Reputation: 3060
I have a bean like this
class Foo {
private Map<String, Data> dataMap;
private String fooFieldOne;
private String fooFieldTwo;
}
class Data {
private fieldOne;
private fieldTwo;
}
I want to serialize as Json as like this
{
"key1": {
"fieldOne": "some value",
"fieldTwo": "some value"
},
"key2": {
"fieldOne": "some other value",
"fieldTwo": "some other value"
},
"fooFieldOne":"valueone",
"fooFieldTwo":"valuetwo"
}
But i am getting result like
{
"dataMap": {
"key1": {
"fieldOne": "some value",
"fieldTwo": "some value"
},
"key2": {
"fieldOne": "some other value",
"fieldTwo": "some other value"
}
},
"fooFieldOne":"valueone",
"fooFieldTwo":"valuetwo"
}
How to ignore dataMap layer in the above json? I'm using java jackson library for this.
Code i tried is
ObjectMapper mapper = new ObjectMapper();
mapper.writeValueAsString(myFOOObject)
Upvotes: 17
Views: 29719
Reputation: 59
I found answer - using @JsonAnyGetter annotation with getter for map. To avoid conflicts during deserialization should be used @JsonAnySetter annotation with setter for this map.
Upvotes: 5
Reputation: 17361
You could create a getter for dataMap and serialize the dataMap instead of the entire Foo
instance.
mapper.writeValueAsString(myFOOObject.getDataMap());
Another method is using the @JsonUnwrapped
annotation. This annotation is available in Jackson 1.9+.

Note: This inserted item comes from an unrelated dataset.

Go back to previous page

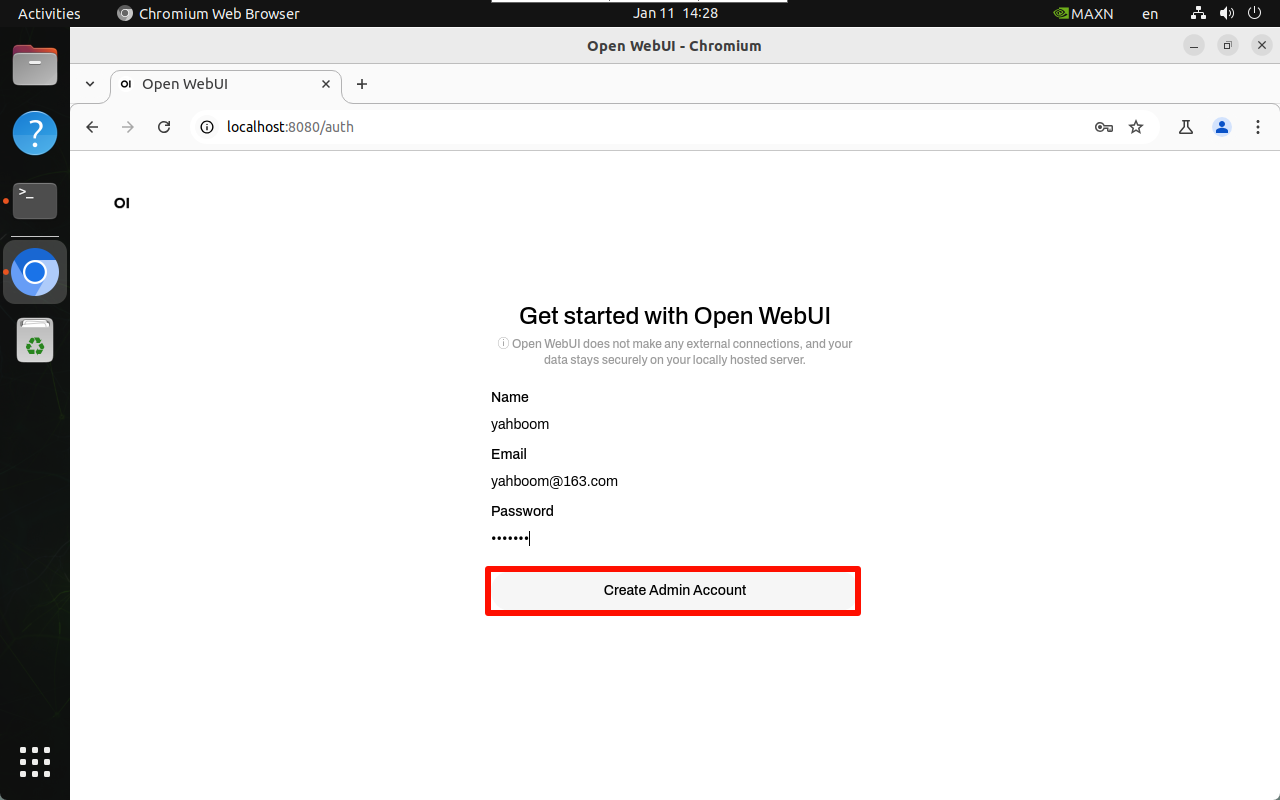(x=92, y=127)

http://jackson.codehaus.org/1.9.9/javadoc/org/codehaus/jackson/annotate/JsonUnwrapped.html
The downside of using this annotation is the inability to use maps as stated in the answer to your other question
Upvotes: 11
Reputation: 17622
You are getting
{ "dataMap": ... }
because Foo
has a field called dataMap
within it. Here the name of the field cannot be ignored because it will create conflicts if Foo
had multiple maps, something like
class Foo {
private Map<String, Data> dataMap1;
private Map<String, Data> dataMap2;
}
now without having the fieldName : in JSON, the JSON doesn't know how to deserialize when it gets some JSON like
{
//belongs to dataMap1
"key1": {
"fieldOne": "some value",
"fieldTwo": "some value"
},
"key2": {
"fieldOne": "some value",
"fieldTwo": "some value"
},
//belongs to dataMap2
"key3": {
"fieldOne": "some value",
"fieldTwo": "some value"
},
"key4": {
"fieldOne": "some other value",
"fieldTwo": "some other value"
}
}
Now having the fieldName makes it very clear while deserializing
{
"dataMap1" : {
"key1": {
"fieldOne": "some value",
"fieldTwo": "some value"
},
"key2": {
"fieldOne": "some value",
"fieldTwo": "some value"
}
},
"dataMap2" : {
"key3": {
"fieldOne": "some value",
"fieldTwo": "some value"
},
"key4": {
"fieldOne": "some other value",
"fieldTwo": "some other value"
}
}
}
Having said that
How to ignore dataMap layer in the json?
You can just serialize the map
ObjectMapper mapper = new ObjectMapper();
mapper.writeValueAsString(myFOOObject.getDataMap());
Upvotes: 2
Reputation: 6611
In map there is two Objects String
and Data
. JSON convert the java objects into JSON key value pair , but if you already have a Map that contain key value pair, and convert that map into JSON document , then map key is also convert into JSON key value pair and Map value also have a object that convert into key value pair.